# ЗАДАНИЕ 1
Перескажите короче, в виде списка, абзац воспоминаний о ссылке, начинающийся словами «Наша жизнь в этом доме была недолгой». Сохраните его основные факты.
# ЗАДАНИЕ 2
Пожалуйста, допишите продолжение воспоминаний о ссылке после их последней фразы.

# ТЕКСТ
«8 октября 32 г. Мамочка, родная, сегодня целый день была в лесу и в поле. Не знаю — Нарым это или Крым — такая погода, такое тепло, такие хорошие места! Как жаль, что тебе не удалось приехать, но сознание того, что мне хорошо, должно тебя совершенно умиротворить. Хотя я тебе и телеграфировала, чтоб ты приезжала зимовать, что-то не надеюсь. Может быть, так и нужно. Ведь я, мамочка, из-за тебя хлопочу, чтоб ты приехала, я спокойно и радостно прожду срока свидания… Как бы ты у меня поправилась! Какую комнату я тебе нашла — сегодня смотрела, за 15 рублей в 4 окна, прямо в кедровый лесок. Но мне она не годится, так как ссыльные отдельных комнат самостоятельно иметь не могут, а живут на площади вольных… Хотела бы от Шурочки получить, пусть мне напишет правду о тебе, о твоем питании, образе жизни и душевном состоянии. Одна она напишет правду. Еще прошу тебя — оставьте вы эти утешения в письмах писать — такого рода лирики надо избегать… С книгами А.В. пришлите стихи, очень хочется, и кого-либо из моих любимых авторов, пусть Шура выберет. Ведь это предрассудок, что какое-то несчастье случилось. Несчастье, что вы портите себе здоровье из-за нас. Люди живут всюду, люди жили здесь добровольно десятки лет, а все пережитое нами — только на пользу».
Наша жизнь в этом доме была недолгой. Хозяин часто пьяный, его жена, раздраженная на все вокруг, начинает нас преследовать и, в конце концов, выгоняет на улицу. Мы продолжаем и в эти морозы своими руками строить избушку в компании с другим ссыльным. Пока идет стройка, Александр Васильевич поселяется в землянке с несколькими товарищами по несчастью, я — у знакомой женщины в невозможной тесноте.
Рассказать можно было бы и подробней, как мы строились без инструментов, без подходящей одежды, главное, без умения… Но все же, наконец, смогли переселиться в готовую избушку с одним потолком, но без крыши (крышу покроем весной — зимой здесь оттепелей не бывает). Зато есть у нас пол и, главное, отличная печь. Не могу обойти нашу умную печку молчанием. Она была каменная, раза в два больше всем известной буржуйки. Она обогревала помещение и одновременно пекла нам хлеб: топка ее была устроена со сводом. И, наконец, она служила перегородкой, отделяя темный угол «кухни». Вся комнатка об одно оконце (такое, чтоб не пролез в него в наше отсутствие человек) была немногим больше вагонного купе, только подлиннее. Дверь всю зиму стояла обмерзшая толстым слоем инея, хотя мы и обили ее всем, что нашли теплого в своих лохмотьях. В домике пахло паром и смолой, дуло из щелей: он был построен из непросохшего леса. Но мы были, наконец, дома.

# ФРАГМЕНТ ДАННЫХ

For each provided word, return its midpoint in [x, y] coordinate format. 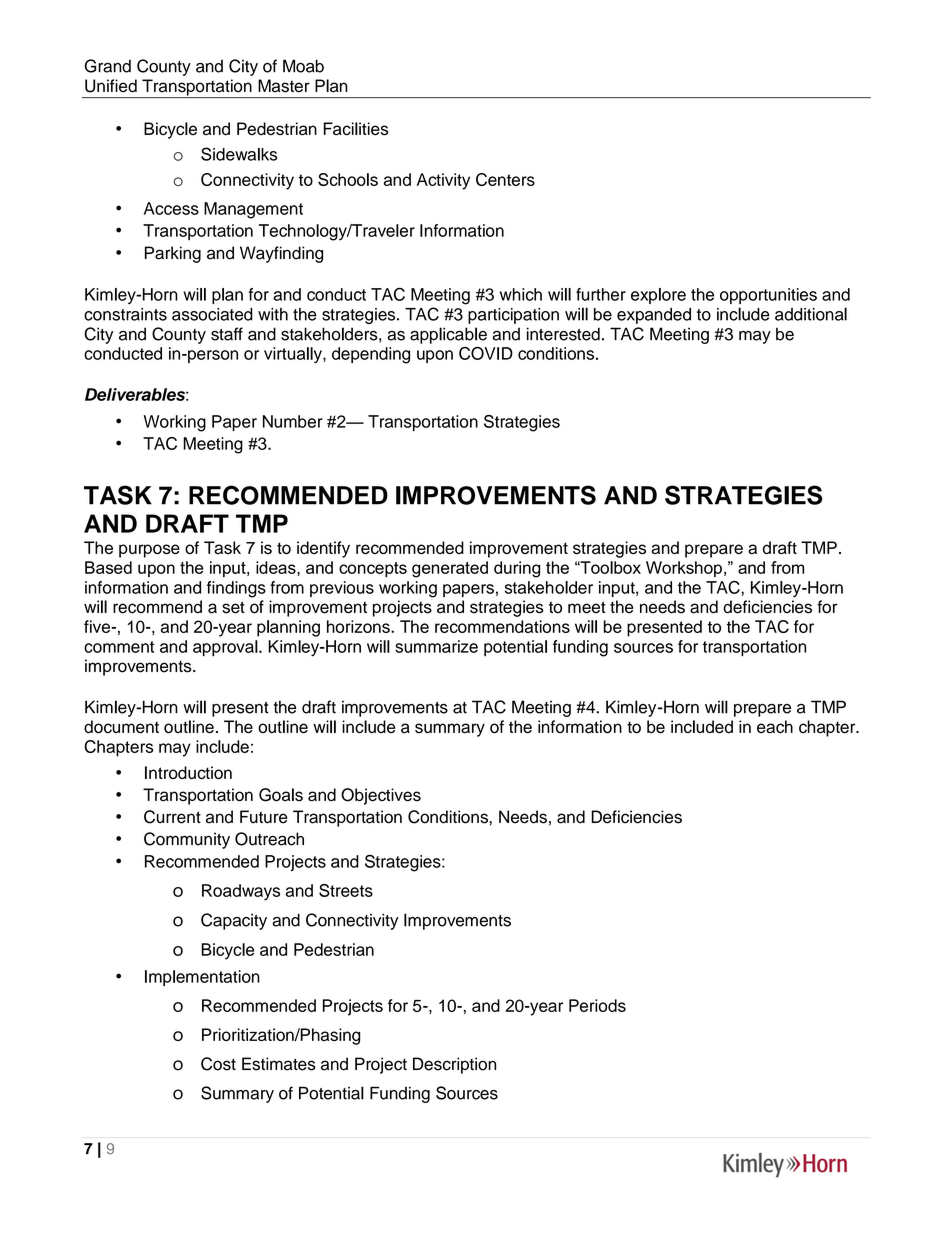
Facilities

# ОТВЕТ 1
- Хозяин часто пьян, а его раздраженная жена преследует жильцов и выгоняет их на улицу.
- Несмотря на морозы, они своими руками строят избушку вместе с другим ссыльным.
- Пока идет стройка, Александр Васильевич живет в землянке с несколькими товарищами, а автор воспоминаний живет у знакомой женщины в большой тесноте.

# ОТВЕТ 2
Мурзилка прижился у Маруси, но часто нас навещал. Он был предприимчив, любознателен, бегал один на базар и приносил мне оттуда иногда «подарки». Так, однажды он принес мне в зубах толстый круг топленого масла; видимо, стащил с воза у зазевавшейся чалдонки. В другой раз принес мне круг молока: зимой все продавалось в замороженном виде.
Нас навещал еще один пес, суровый и независимый, прямой антипод Мурзилке. Мы так и не дознались, кого он считает своим основным хозяином и как его зовут. Он появлялся у нас неожиданно, гостил, сколько ему хотелось, и также незаметно исчезал. Приучить его было невозможно. Подачки он презирал. Звали его мы условно Тузиком, и он снисходительно на это имя отзывался. Он не приносил нам никаких даров. Наружности он был неказистой: небольшой, на кривых лапах, неопределенно-рыжеватой масти, как вылинялая лисица. Но выражение лица его было на редкость умное, и мы его уважали. Я почему-то понимала Тузика как молчаливого свидетеля и судью своей жизни.
Относительно Александра Васильевича я понимала две вещи: надо дотерпеть наш срок и потом расстаться. Другое, что я поняла в это время ясно: несмотря на невозвратную потерю Олега и на пережитое в заключении, я в глубине своей души еще хотела любви здесь, на земле. Так я и жила двойной жизнью.
В Колпашево стал мне часто сниться все один и тот же неотступный сон. Мне снилось, что я бегу по каким-то длинным переходам в поисках Олега. Бегу вся в слезах, изнемогая от усталости, но полная надежды. Воздух сна тот же, что, как мне всегда казалось, овевает евангельских мироносиц и учеников, когда они идут на рассвете к гробу Спасителя: предрассветный холод, светлеющее небо, настроение тайны, радости, надежды. Наконец, я вижу Олега. Я бросаюсь к нему, но он смотрит поверх меня, как бы не замечая. Он суров и равнодушен. Он не любит меня. Он уничтожает наше прошлое. Я умоляю его вспомнить, но он непреклонен. И я в отчаянии просыпаюсь.